◆ **PROBLEM DETAILS**: Set out word for word the line that contains "Given: Open the 用户管理 sidebar icon" and each line after it, through the end of the data below, but exclude the pictures.

◆ **RECORD SET**:
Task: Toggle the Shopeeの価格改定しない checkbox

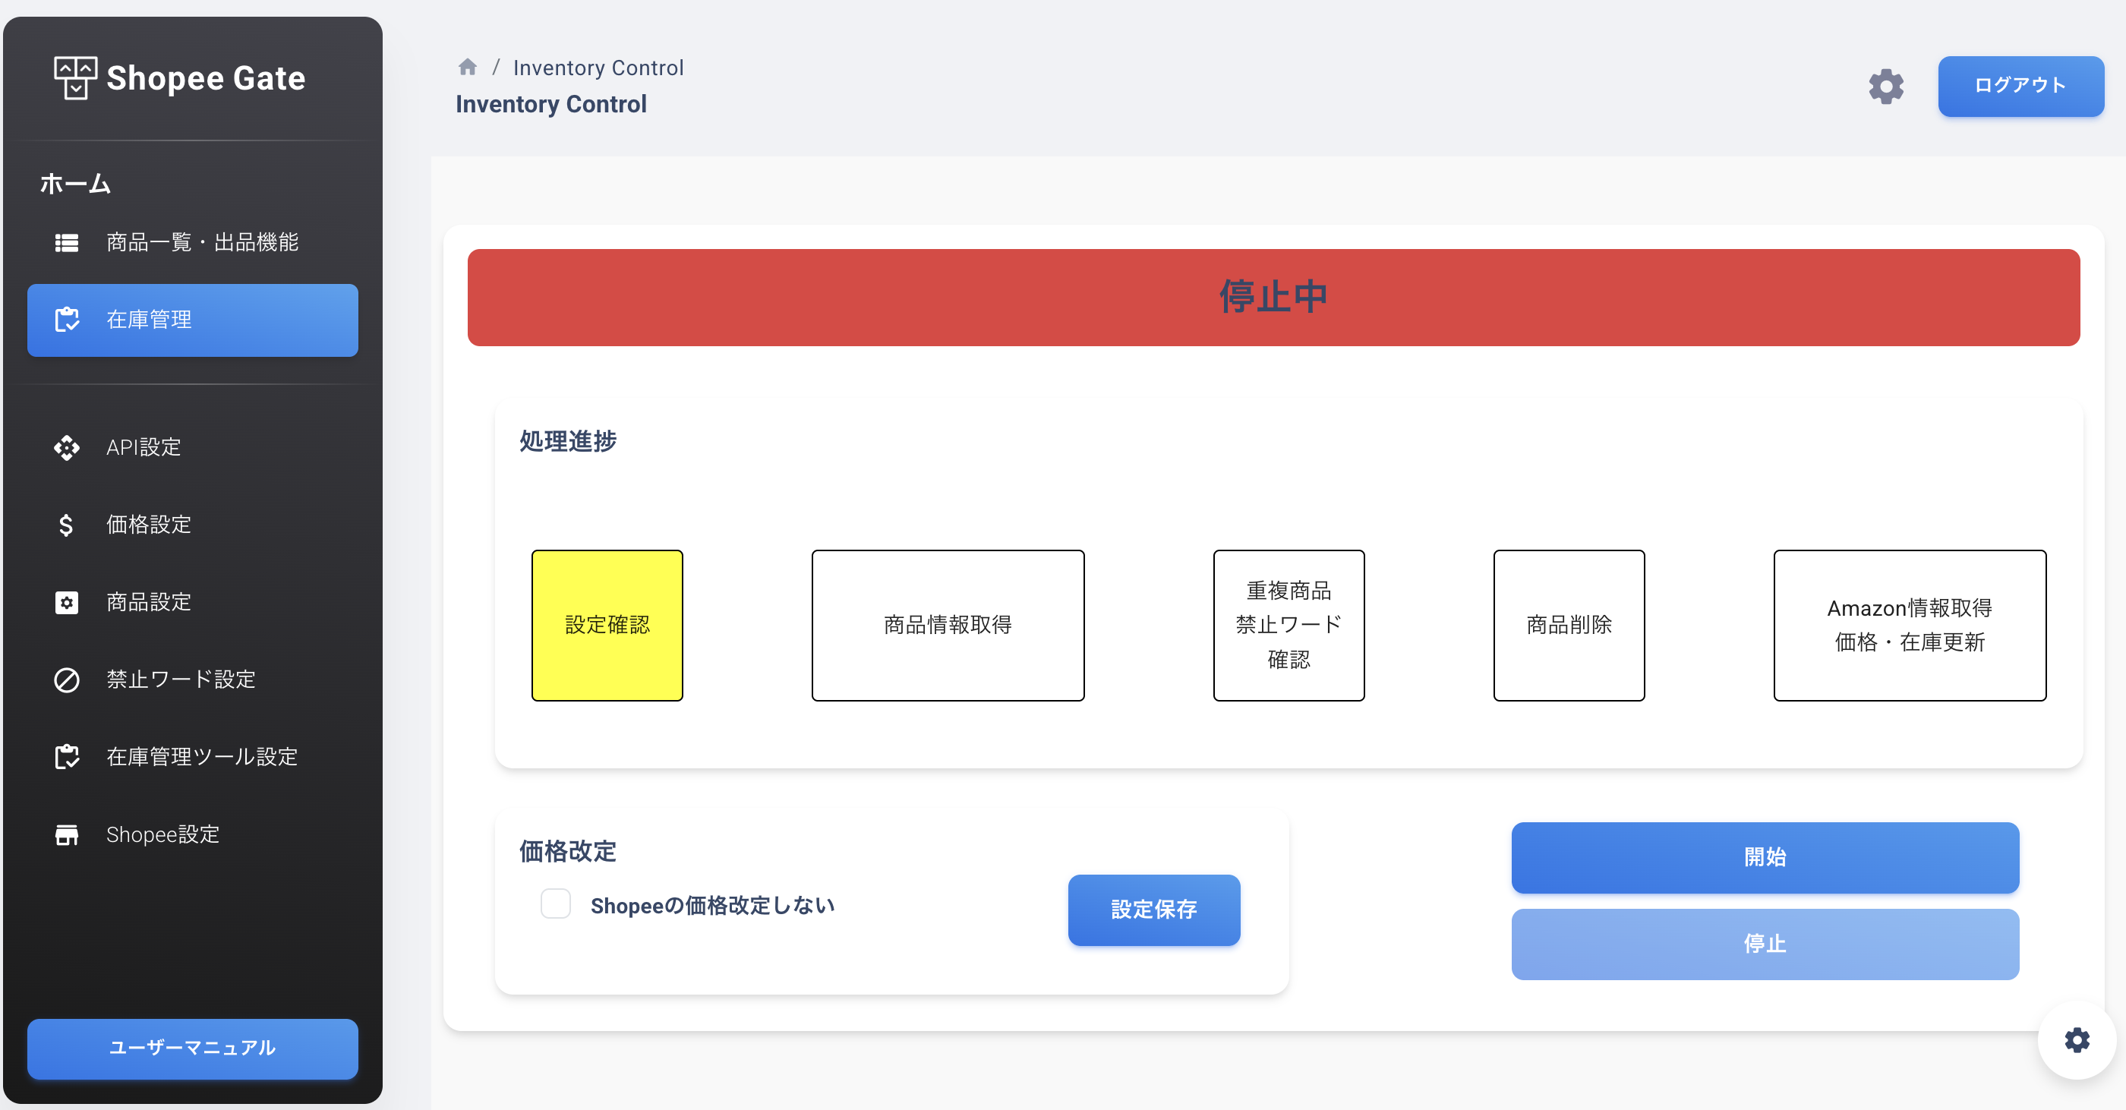Action: point(555,904)
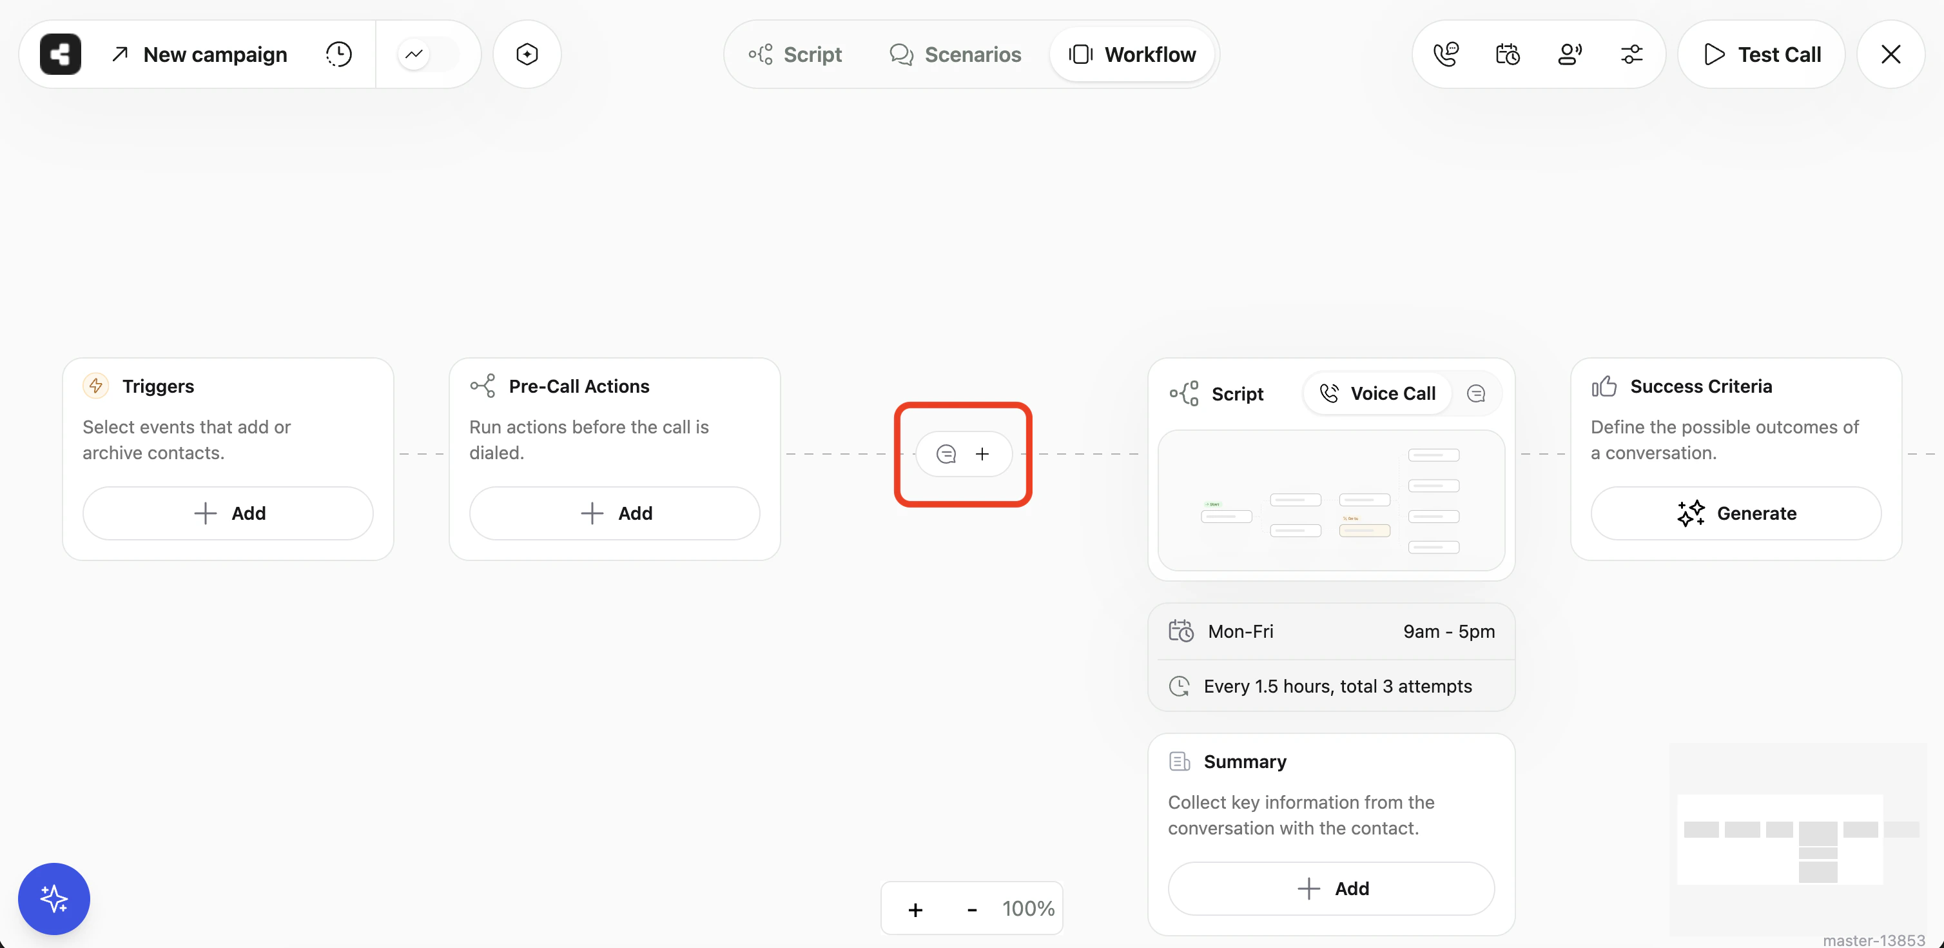Click the plus node between Pre-Call Actions and Script
1944x948 pixels.
(983, 454)
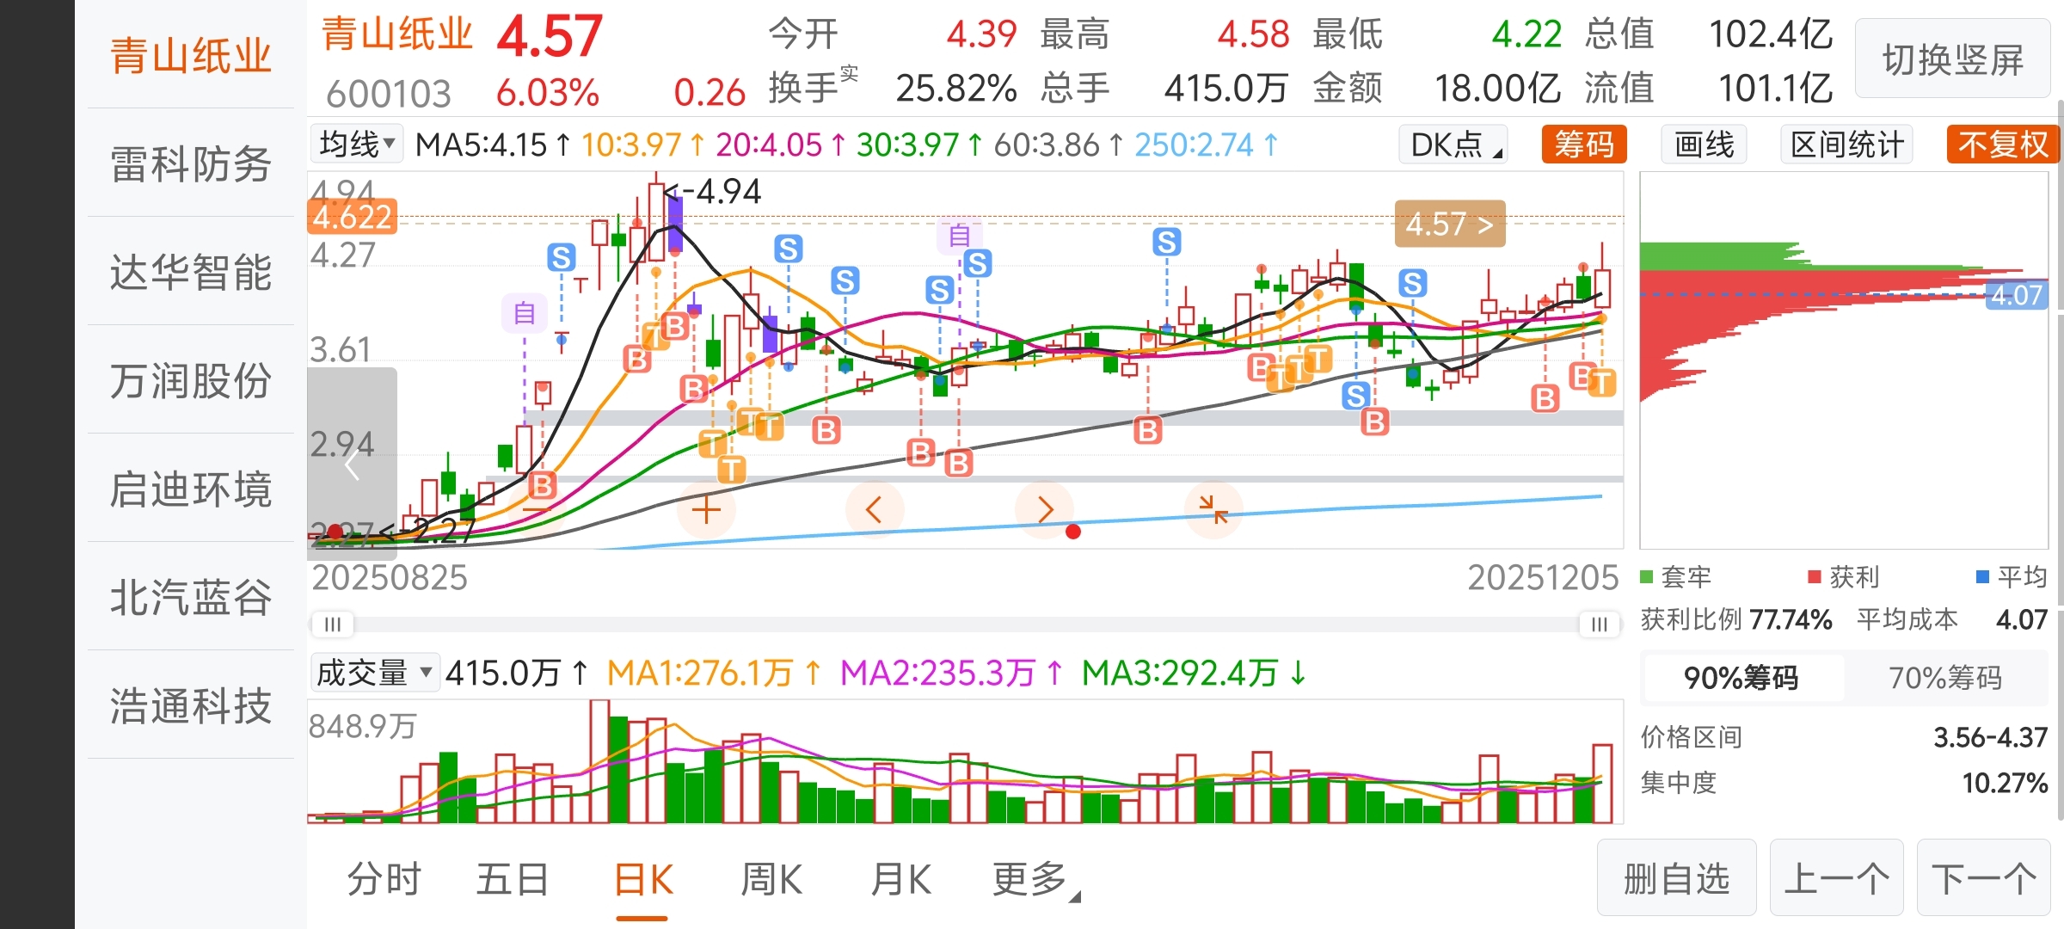Click the right handle of date range slider

(x=1599, y=624)
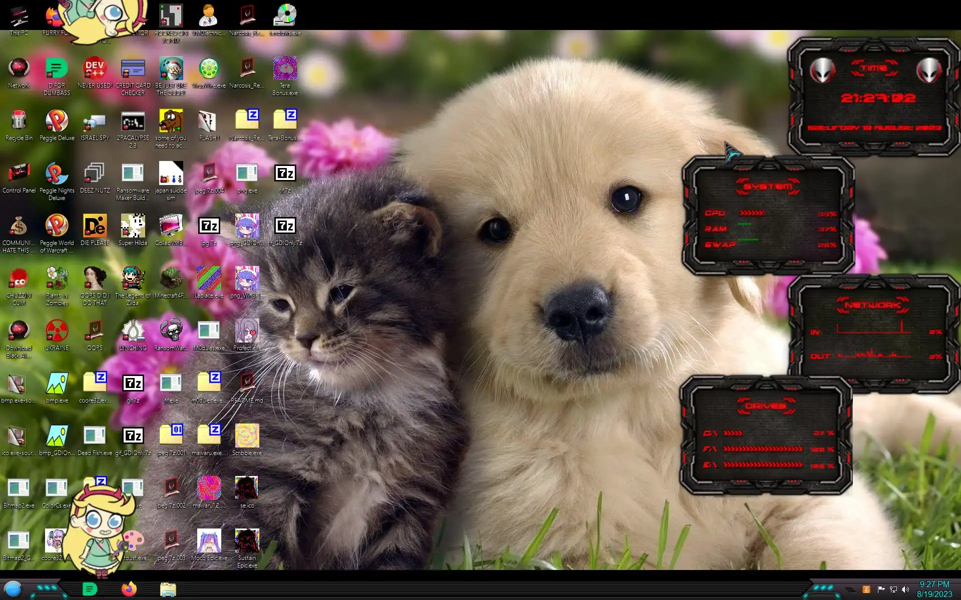The width and height of the screenshot is (961, 600).
Task: Open the volume control in the tray
Action: coord(905,590)
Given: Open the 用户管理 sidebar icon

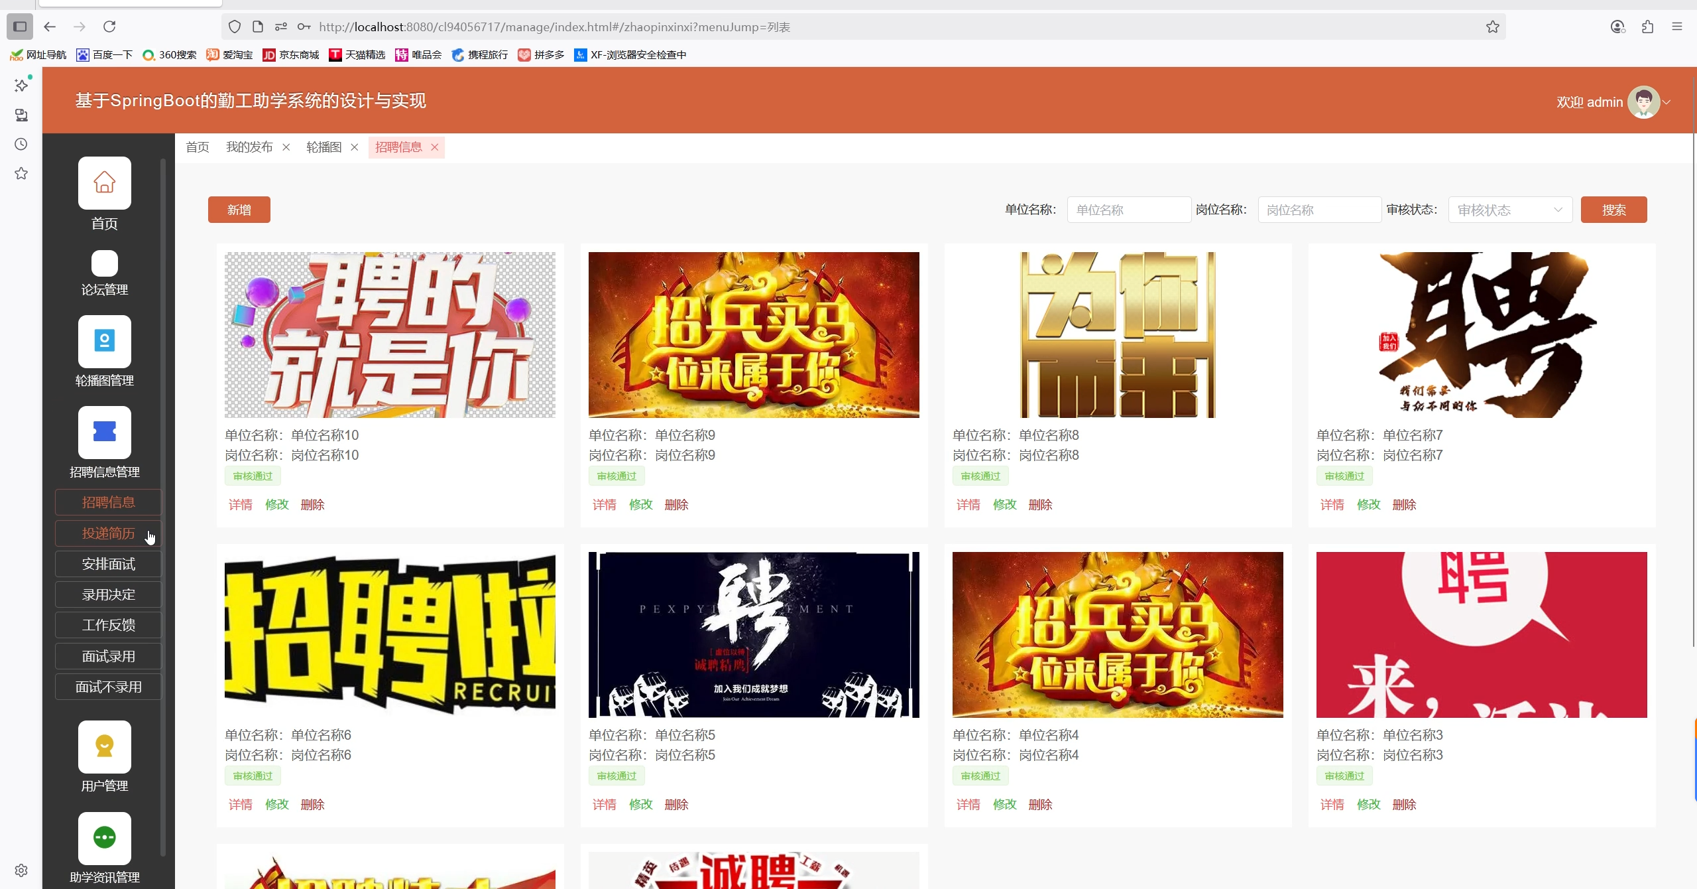Looking at the screenshot, I should pyautogui.click(x=104, y=746).
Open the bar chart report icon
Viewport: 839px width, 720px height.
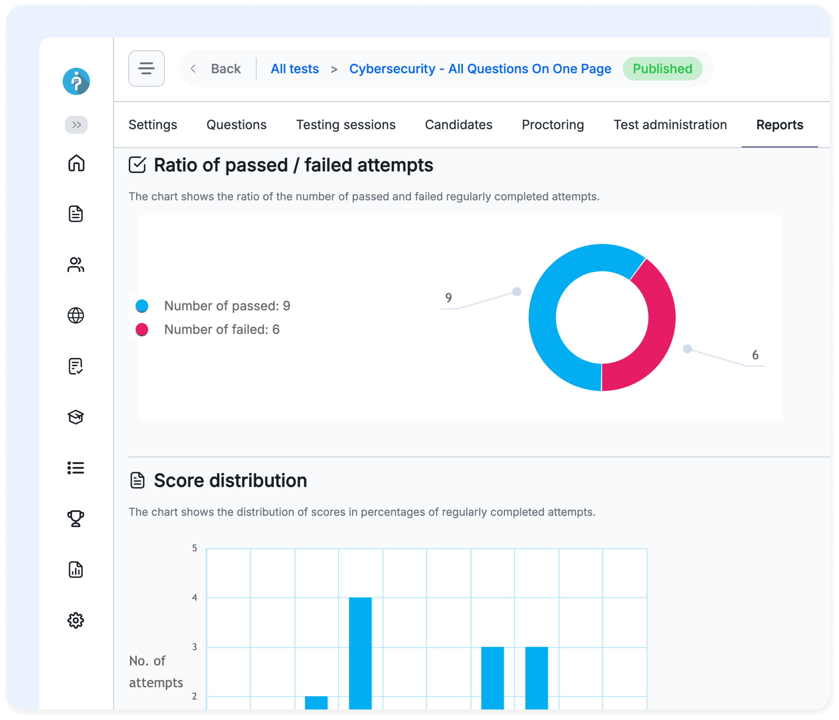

◆ **WRITTEN SOLUTION**:
Given: Open the 用户管理 sidebar icon

Looking at the screenshot, I should pyautogui.click(x=104, y=746).
Open the bar chart report icon
Viewport: 839px width, 720px height.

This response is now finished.